- **What you are asked to do**
Word for word, reproduce each of the entries.

- **Data entries**

• • • • • • •

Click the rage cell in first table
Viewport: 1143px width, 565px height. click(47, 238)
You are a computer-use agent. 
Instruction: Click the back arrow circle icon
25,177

• • • • • • •

- **Output for this task**
Click the rage cell in first table
Viewport: 1143px width, 565px height. click(47, 238)
You are a computer-use agent. 
Instruction: Click the back arrow circle icon
25,177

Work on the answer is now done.